Wednesday, June 5, 2013

5 June 2013

Susan Howe [Modern American Poetry]

When such Sundays loomed into view Fanny and I sat at the front of Memorial Chapel beside the great person of great-aunt Muriel. She tried every covert trick in her book to make us laugh out loud while great-uncle Willy wrapped in his great black robe was going on about something holy oh she was serious in regard to us and all the people listening. Later we might sit in the dining room of Longfellow House eating lunch on one side of a roped-off area while the resident poet-caretaker guided sightseers single-file along the other side of the barrier pointing out ornaments, furnishings, portraits, structural details; as if we were ghosts. If private space is the space of private writing, objects must be arranged in position (witnesses and vanishing points) not looking both ways at once. Something about nature “nice” children good manners in architecture. Space is a frame we map ourselves in. . . .

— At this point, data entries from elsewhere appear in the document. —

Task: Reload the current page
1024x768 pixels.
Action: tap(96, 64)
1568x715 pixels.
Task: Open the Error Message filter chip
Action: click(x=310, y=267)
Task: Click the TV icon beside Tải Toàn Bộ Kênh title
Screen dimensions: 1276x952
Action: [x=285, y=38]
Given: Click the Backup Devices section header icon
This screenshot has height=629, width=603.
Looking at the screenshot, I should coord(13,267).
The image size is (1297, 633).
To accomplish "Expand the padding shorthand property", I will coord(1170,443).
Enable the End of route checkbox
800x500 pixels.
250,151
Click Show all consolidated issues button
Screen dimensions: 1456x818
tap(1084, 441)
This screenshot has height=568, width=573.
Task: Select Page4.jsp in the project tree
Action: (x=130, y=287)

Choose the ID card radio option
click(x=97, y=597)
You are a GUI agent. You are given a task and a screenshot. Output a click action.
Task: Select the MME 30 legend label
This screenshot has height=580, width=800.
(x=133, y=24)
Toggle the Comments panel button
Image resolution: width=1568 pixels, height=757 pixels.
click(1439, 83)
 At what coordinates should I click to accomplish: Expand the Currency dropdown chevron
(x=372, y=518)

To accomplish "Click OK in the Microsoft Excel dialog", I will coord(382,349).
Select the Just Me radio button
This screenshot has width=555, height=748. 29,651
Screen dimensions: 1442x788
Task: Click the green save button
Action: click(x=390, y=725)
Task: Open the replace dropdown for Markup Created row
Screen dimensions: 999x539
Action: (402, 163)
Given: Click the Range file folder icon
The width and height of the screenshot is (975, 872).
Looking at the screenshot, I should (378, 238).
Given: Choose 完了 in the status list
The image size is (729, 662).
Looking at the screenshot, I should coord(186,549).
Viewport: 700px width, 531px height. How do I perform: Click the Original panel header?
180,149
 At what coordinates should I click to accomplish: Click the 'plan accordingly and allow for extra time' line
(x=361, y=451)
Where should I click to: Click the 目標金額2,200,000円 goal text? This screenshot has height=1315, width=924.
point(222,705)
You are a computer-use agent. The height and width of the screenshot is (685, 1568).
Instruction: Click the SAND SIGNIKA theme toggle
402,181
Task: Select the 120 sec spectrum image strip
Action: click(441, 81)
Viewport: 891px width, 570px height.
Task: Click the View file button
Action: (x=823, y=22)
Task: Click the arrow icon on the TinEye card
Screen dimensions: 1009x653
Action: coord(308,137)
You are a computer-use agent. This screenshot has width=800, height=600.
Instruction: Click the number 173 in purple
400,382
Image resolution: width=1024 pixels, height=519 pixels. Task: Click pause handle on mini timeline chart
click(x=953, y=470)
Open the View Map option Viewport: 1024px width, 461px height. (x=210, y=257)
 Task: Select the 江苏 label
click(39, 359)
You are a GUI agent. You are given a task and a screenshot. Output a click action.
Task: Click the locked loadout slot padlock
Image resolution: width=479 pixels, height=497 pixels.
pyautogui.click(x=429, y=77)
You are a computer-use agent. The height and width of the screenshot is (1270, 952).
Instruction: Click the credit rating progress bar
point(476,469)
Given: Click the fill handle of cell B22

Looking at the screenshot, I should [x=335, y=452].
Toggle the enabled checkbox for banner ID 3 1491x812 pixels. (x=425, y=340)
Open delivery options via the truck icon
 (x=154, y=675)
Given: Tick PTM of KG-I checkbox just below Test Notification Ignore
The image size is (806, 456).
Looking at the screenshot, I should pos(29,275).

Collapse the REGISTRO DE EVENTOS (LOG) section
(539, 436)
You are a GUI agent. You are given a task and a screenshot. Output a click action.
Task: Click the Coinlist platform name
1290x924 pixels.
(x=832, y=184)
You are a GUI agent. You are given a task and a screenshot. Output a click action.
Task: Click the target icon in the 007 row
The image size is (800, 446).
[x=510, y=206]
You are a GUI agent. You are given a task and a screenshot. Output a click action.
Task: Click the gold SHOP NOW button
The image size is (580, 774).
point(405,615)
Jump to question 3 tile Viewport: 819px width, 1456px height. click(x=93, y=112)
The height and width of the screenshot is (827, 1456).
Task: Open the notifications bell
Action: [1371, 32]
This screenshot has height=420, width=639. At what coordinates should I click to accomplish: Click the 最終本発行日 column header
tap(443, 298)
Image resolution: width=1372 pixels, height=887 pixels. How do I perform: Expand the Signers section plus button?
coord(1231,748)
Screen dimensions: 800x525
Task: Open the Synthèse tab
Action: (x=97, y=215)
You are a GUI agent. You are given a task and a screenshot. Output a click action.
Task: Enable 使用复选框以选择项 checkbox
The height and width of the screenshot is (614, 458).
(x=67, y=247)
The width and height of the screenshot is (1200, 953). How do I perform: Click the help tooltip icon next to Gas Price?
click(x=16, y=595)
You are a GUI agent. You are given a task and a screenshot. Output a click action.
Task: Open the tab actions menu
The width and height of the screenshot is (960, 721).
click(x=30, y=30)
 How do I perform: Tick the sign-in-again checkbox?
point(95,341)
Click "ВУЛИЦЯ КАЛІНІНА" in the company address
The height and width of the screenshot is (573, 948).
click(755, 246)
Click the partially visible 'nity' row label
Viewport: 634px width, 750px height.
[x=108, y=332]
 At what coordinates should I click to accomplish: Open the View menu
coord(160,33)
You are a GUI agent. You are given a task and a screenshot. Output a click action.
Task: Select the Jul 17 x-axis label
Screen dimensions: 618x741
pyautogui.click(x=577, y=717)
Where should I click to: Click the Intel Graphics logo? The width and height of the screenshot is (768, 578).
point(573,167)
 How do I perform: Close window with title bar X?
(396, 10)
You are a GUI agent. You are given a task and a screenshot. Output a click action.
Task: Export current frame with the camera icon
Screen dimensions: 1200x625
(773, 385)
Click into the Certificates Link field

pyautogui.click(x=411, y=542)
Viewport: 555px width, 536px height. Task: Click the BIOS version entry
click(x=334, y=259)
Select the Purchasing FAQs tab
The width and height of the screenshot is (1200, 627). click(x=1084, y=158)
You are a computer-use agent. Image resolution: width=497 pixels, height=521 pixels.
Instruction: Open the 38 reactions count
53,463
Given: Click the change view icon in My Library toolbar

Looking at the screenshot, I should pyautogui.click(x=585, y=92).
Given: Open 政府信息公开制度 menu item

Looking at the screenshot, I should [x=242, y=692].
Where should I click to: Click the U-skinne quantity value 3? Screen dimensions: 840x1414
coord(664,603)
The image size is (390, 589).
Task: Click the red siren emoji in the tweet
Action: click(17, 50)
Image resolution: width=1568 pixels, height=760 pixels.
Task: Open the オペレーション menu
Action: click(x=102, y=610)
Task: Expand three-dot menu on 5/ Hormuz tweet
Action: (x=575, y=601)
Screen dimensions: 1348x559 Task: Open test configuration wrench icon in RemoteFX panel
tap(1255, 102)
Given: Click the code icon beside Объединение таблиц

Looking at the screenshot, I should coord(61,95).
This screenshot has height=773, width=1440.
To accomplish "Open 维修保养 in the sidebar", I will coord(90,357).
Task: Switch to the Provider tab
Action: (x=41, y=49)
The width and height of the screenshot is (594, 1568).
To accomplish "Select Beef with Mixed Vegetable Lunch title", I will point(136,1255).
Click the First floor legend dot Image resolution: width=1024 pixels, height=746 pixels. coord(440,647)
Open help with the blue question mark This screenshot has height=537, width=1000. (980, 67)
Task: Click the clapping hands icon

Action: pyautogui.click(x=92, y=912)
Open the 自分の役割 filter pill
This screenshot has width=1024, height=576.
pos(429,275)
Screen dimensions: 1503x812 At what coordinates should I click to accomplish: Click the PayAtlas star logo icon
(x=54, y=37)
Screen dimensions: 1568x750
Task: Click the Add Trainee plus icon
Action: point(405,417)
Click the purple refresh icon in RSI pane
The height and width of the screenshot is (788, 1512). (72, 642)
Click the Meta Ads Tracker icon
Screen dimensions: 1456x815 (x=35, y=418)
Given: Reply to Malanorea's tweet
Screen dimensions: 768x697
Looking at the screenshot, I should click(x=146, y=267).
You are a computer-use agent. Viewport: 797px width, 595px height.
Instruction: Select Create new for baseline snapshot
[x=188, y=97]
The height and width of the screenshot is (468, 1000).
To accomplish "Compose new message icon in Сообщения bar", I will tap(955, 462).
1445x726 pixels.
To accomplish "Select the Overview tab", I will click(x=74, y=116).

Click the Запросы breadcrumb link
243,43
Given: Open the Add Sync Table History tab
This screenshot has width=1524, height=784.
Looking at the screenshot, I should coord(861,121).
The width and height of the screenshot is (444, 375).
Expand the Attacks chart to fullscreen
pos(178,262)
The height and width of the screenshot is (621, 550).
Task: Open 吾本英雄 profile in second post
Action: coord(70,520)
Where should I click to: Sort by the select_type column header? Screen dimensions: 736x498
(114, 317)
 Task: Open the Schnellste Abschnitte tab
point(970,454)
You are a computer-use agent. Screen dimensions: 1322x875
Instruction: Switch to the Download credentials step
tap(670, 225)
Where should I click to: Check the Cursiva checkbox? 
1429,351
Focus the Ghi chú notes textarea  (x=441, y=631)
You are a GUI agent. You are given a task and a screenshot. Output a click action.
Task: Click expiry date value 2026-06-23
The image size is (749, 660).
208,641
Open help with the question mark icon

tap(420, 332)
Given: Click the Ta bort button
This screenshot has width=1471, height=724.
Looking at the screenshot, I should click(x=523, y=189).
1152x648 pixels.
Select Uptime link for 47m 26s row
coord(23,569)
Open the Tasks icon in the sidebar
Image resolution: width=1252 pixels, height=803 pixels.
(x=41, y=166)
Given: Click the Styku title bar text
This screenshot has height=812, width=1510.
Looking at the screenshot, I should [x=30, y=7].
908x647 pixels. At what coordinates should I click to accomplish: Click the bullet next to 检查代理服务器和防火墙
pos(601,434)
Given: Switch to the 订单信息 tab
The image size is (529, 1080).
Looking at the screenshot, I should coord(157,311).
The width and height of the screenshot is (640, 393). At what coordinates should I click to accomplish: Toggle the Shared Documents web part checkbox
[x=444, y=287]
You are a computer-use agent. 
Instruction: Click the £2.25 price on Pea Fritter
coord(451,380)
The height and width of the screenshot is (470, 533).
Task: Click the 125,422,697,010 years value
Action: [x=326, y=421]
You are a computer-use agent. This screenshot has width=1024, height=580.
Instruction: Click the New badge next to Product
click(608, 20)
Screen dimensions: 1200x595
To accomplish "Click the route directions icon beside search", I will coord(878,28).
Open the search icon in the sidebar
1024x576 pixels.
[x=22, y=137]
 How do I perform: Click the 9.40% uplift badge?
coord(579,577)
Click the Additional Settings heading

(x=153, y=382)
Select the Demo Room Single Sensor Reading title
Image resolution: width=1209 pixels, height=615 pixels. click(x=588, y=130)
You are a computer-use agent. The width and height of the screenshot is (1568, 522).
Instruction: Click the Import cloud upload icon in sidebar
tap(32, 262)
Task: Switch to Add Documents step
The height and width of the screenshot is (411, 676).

[quoting from Pierre Bayle's Historical and Critical Dictionary: A perfect history is “unacceptable to all sects or nations; for it is a sign that the writer neither flatters nor spares any of them.” . . .

What is it about "documents" that seems to require their relegation to the bedroom (a private place) as if they were bourgeois Victorian women? . . .

According to Pyrrho of Elis since nothing can be known the only proper attitude is imperturbability. Pyrrho of Elis, here is infantile anxiety. While I am writing pieces of childhood come away. How do I put the pieces back?

from Diogenes LaërtiusLife of Pyrrho, translated by Robert Drew Hicks (1925):

Pyrrho of Elis was the son of Pleistarchus, as Diocles relates. According to Apollodorus in his Chronology, he was first a painter; then he studied under Stilpo's son Bryson: thus Alexander in his Successions of Philosophers. Afterwards he joined Anaxarchus, whom he accompanied on his travels everywhere so that he even forgathered with the Indian Gymnosophists and with the Magi. This led him to adopt a most noble philosophy, to quote Ascanius of Abdera, taking the form of agnosticism and suspension of judgement. He denied that anything was honourable or dishonourable, just or unjust. And so, universally, he held that there is nothing really existent, but custom and convention govern human action; for no single thing is in itself any more this than that.